Reproduce the material from the line with "Click the search input field" up to and including the line with "Where should I", without the pictures.

- [Information supplied]
● ● ●
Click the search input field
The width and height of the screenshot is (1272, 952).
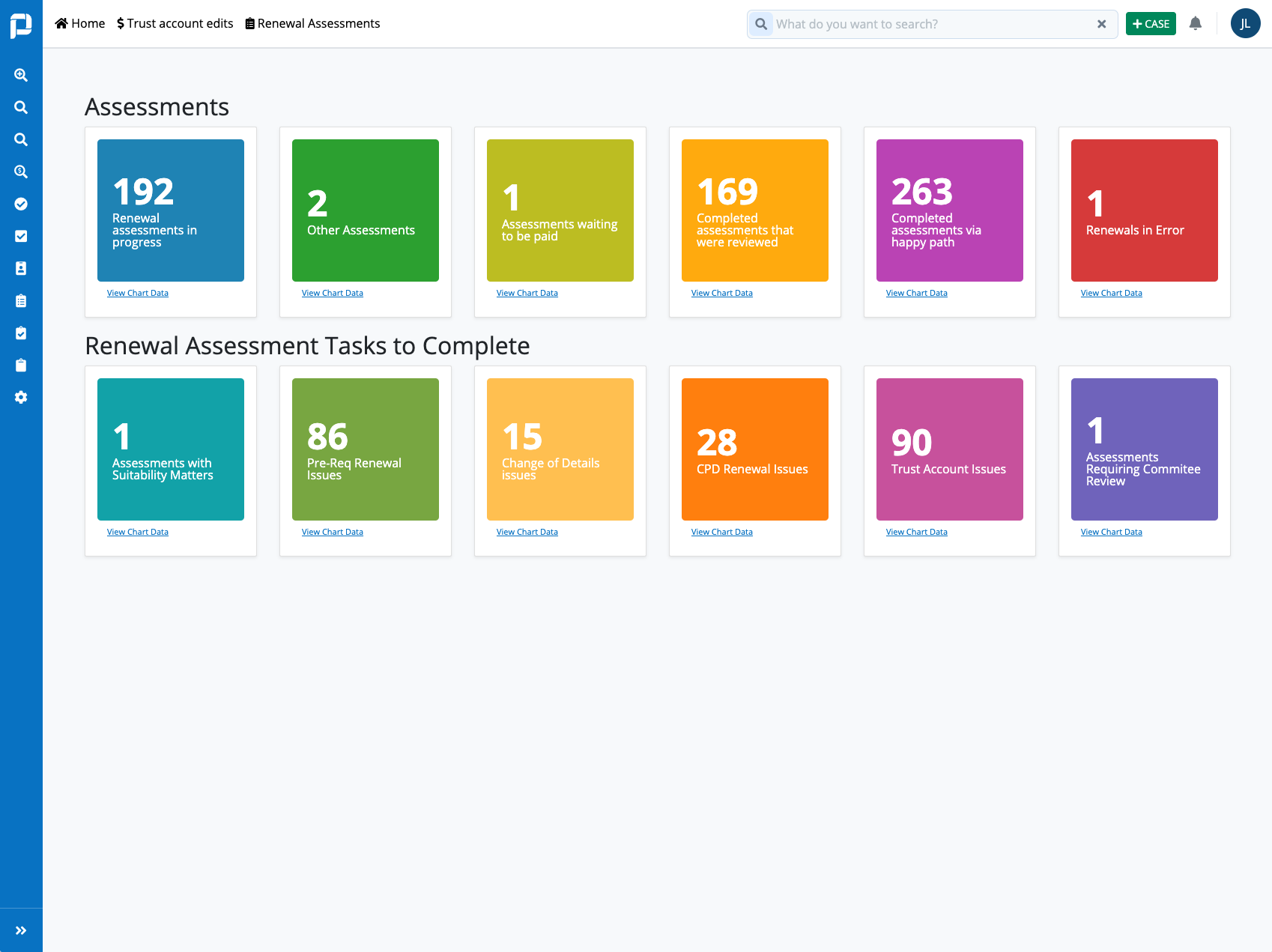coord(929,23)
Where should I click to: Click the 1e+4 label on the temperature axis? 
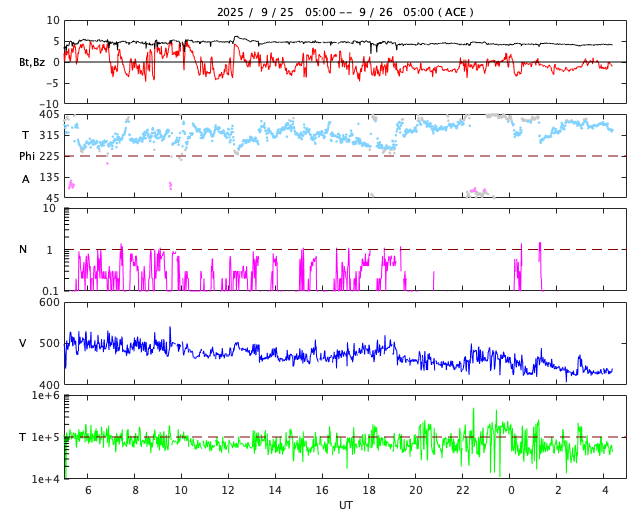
● ● ●
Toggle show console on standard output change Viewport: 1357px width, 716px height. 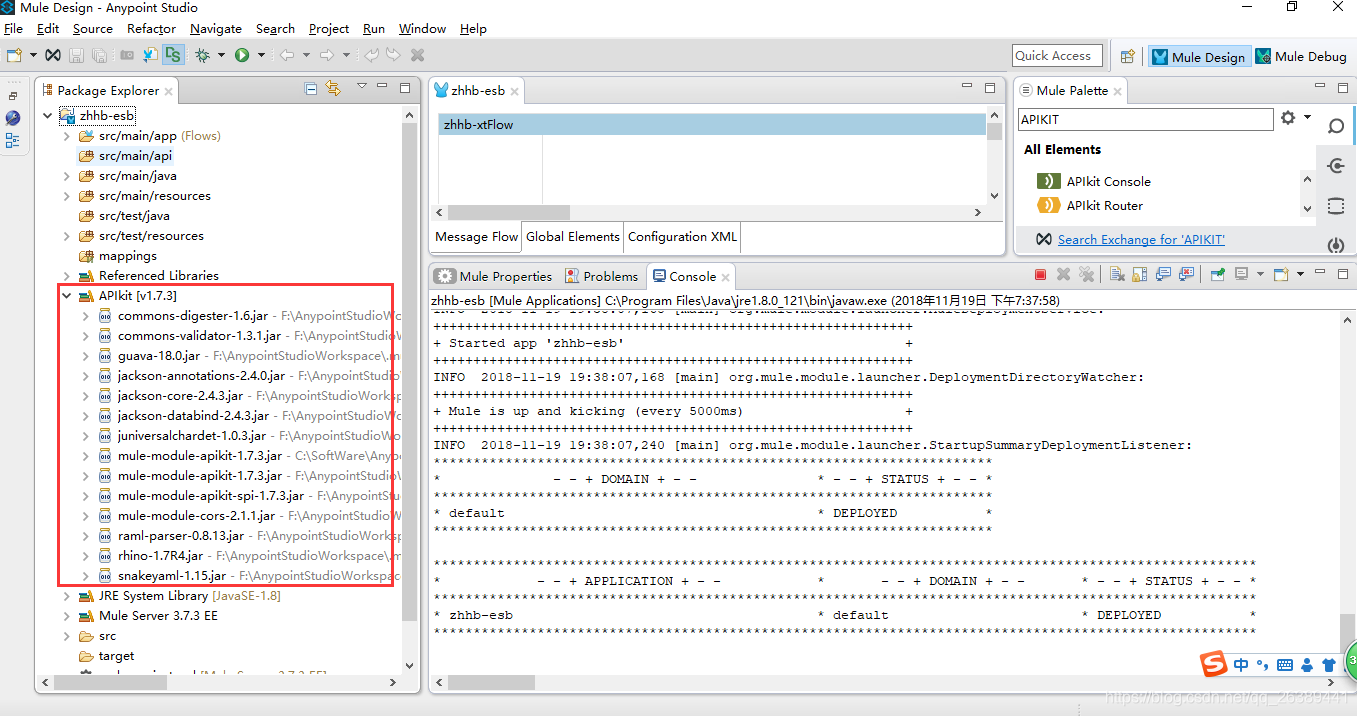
● ● ●
- [Result for this task]
Click the search input field
The width and height of the screenshot is (1272, 952).
coord(929,23)
Where should I click to: Click the 1e+4 label on the temperature axis? 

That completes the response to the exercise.